- _Extract to read_:
- - -
Our team [brief description of fix].
DURATION:
Impact Start: [time]
Service Restored: [time]
Total Duration: [duration]
NEXT STEPS:
- We will conduct a Post-Incident Review
- Improvements will be implemented to prevent recurrence
We apologize for any inconvenience this may have caused.
Thank you for your patience.
Tool: SN-Update-Record
Parameters:
table_name: incident
sys_id: [incident_sys_id]
data:
state: 6
close_code: Solved (Permanently)
resolution_code: Solved (Permanently)
major_incident_state: closed
close_notes: |
RESOLUTION SUMMARY:
Root Cause: [description]
Resolution: [what was done]
TIMELINE:
Incident Start: [time]
Major Incident Declared: [time]
Root Cause Identified: [time]
Service Restored: [time]
IMPACT:
Duration: [total time]
Users Affected: [number]
Business Impact: [description]
FOLLOW-UP:
- PIR scheduled for [date]
- Problem ticket: [PRB#]
Link to Problem Management:
Tool: SN-Create-Record
Parameters:
table_name: problem
data:
short_description: "PIR: [Original incident short description]"
description: |
Post-Incident Review for Major Incident [INC#]
INCIDENT SUMMARY:
[Brief description of what happened]
IMPACT:
- Duration: [time]
- Users Affected: [number]
- Services Affected: [list]
- Business Impact: [description]
TIMELINE:
[Copy timeline from incident]
INITIAL ROOT CAUSE:
[Description]
priority: 2
assignment_group: [owning team]
u_related_incident: [incident_sys_id]
Document in work notes:
Tool: SN-Add-Work-Notes
Parameters:
sys_id: [problem_sys_id]
work_notes: |
=== POST-INCIDENT REVIEW AGENDA ===
Meeting Scheduled: [date/time]
Attendees: [list]
AGENDA:
1. TIMELINE REVIEW (10 min)
- Walk through event sequence
- Identify detection gaps
2. ROOT CAUSE ANALYSIS (20 min)
- Technical root cause
- Contributing factors
- 5-Whys analysis
3. RESPONSE EVALUATION (15 min)
- What went well?
- What could be improved?
- Communication effectiveness
4. ACTION ITEMS (15 min)
- Prevention measures
- Detection improvements
- Process improvements
- Assign owners and due dates
5. FOLLOW-UP (5 min)
- Schedule follow-up if needed
- Documentation requirements
Tool: SN-Update-Record
Parameters:
table_name: problem
sys_id: [problem_sys_id]
data:
root_cause: |
ROOT CAUSE:
[Technical description of what caused the incident]
5-WHYS ANALYSIS:
1. Why did the service fail?
[Answer]
2. Why did [answer 1] happen?
[Answer]
3. Why did [answer 2] happen?
[Answer]
4. Why did [answer 3] happen?
[Answer]
5. Why did [answer 4] happen?
- - -
- _Data extracts_:
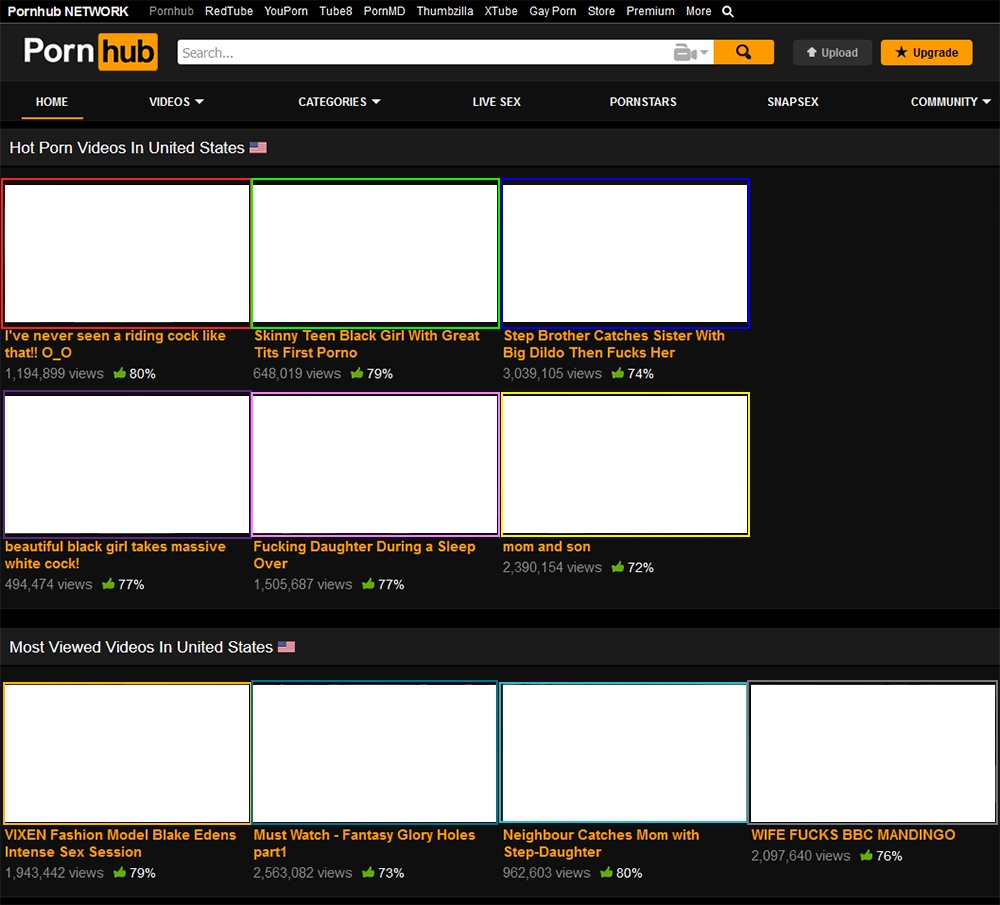Open the search type dropdown arrow beside the camera

pos(704,53)
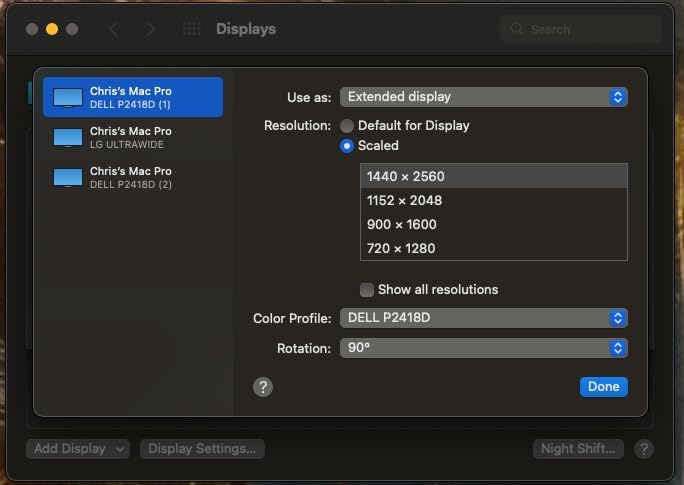
Task: Expand the Rotation dropdown
Action: click(483, 349)
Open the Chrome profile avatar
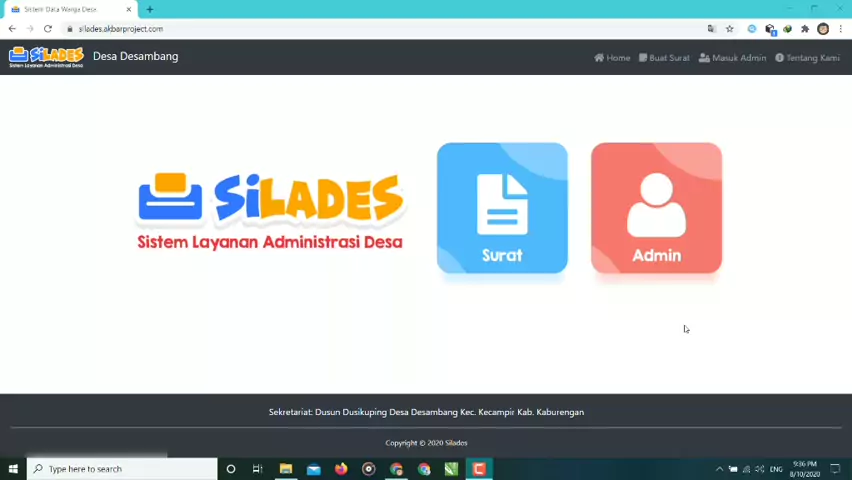The height and width of the screenshot is (480, 852). 823,29
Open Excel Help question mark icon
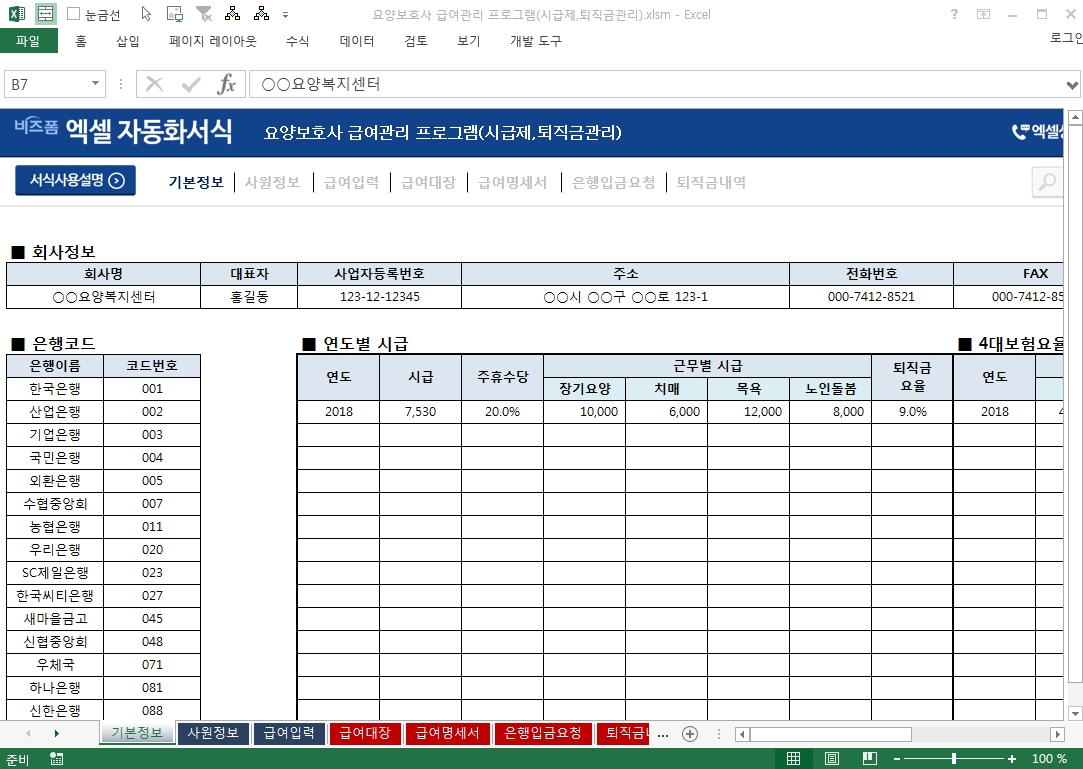The image size is (1083, 769). (x=953, y=14)
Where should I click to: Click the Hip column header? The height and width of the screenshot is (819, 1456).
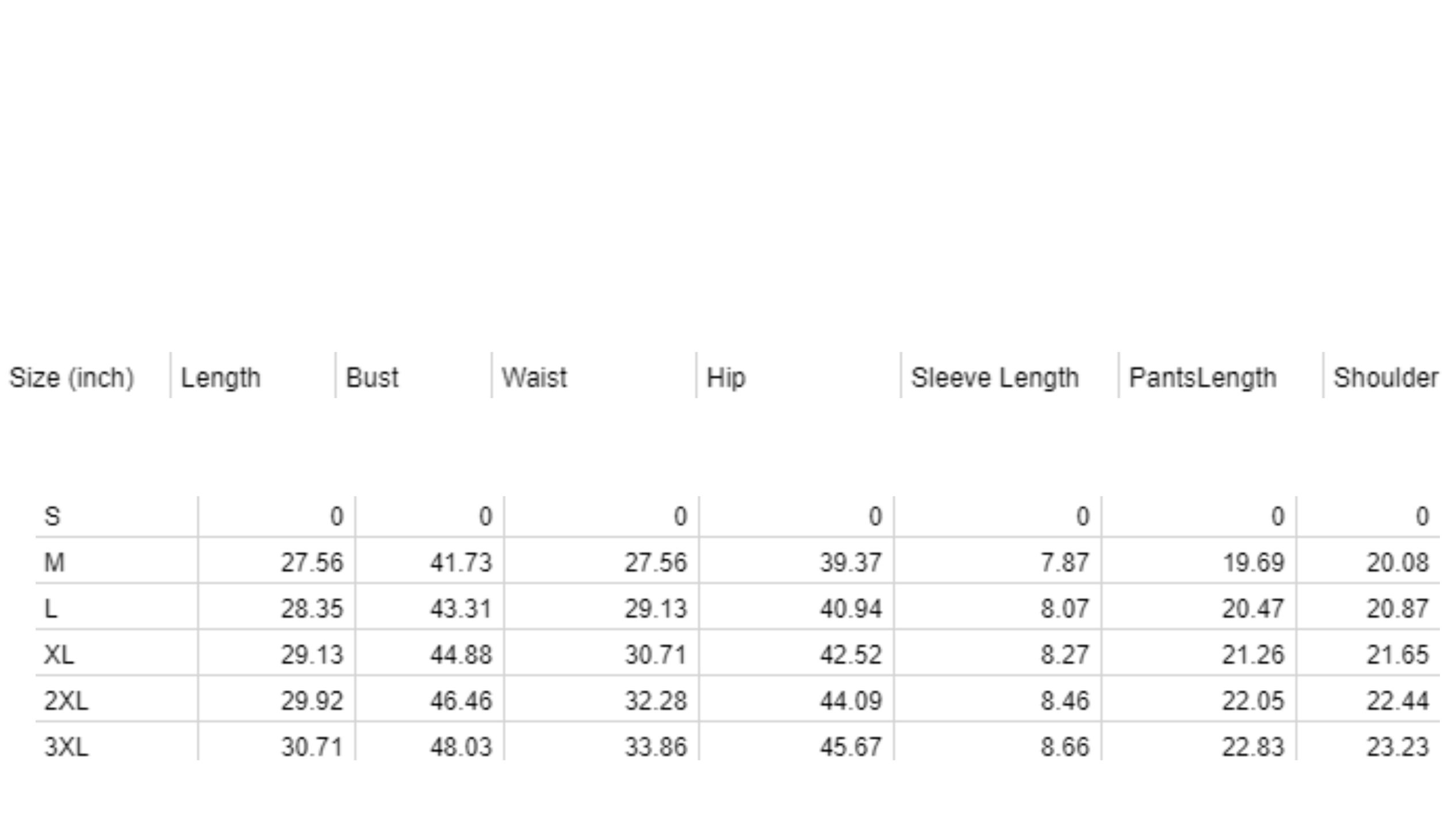click(726, 378)
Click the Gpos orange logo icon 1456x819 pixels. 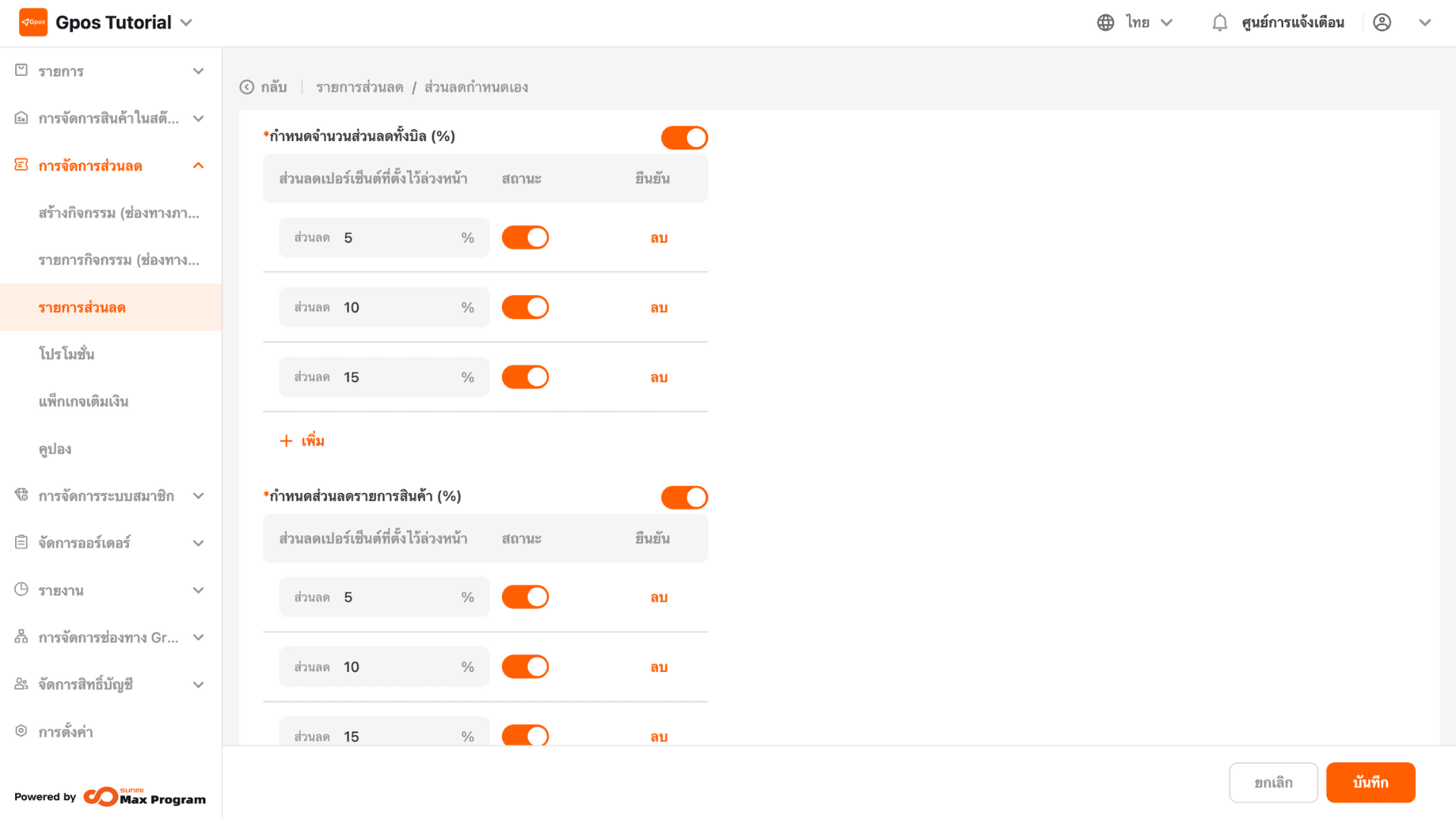pyautogui.click(x=33, y=22)
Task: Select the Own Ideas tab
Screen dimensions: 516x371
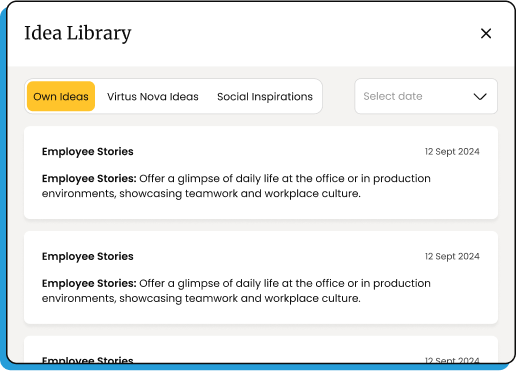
- - -
- _Questions_:
A) In the major incident template, update the part from "- Schedule follow-up" up to and including "[answer 1] happen?", replacing "Documentation requirements" with "Knowledge article updates".
B) Do these statements agree with the major incident template? Answer yes or no for each, and quote the words that decide it.
(i) The post-incident review agenda allots 20 minutes to root cause analysis.
(ii) The problem record created for the post-incident review is given priority 1.
(iii) When the incident is closed, its major_incident_state is set to closed.
C) According to the major incident template, which tool records the post-incident review agenda on the problem?

- _Responses per task_:
A)
- Schedule follow-up if needed
- Knowledge article updates
Tool: SN-Update-Record
Parameters:
table_name: problem
sys_id: [problem_sys_id]
data:
root_cause: |
ROOT CAUSE:
[Technical description of what caused the incident]
5-WHYS ANALYSIS:
1. Why did the service fail?
[Answer]
2. Why did [answer 1] happen?

B)
(i) Yes: "2. ROOT CAUSE ANALYSIS (20 min)"
(ii) No: "priority: 2"
(iii) Yes: "major_incident_state: closed"

C) SN-Add-Work-Notes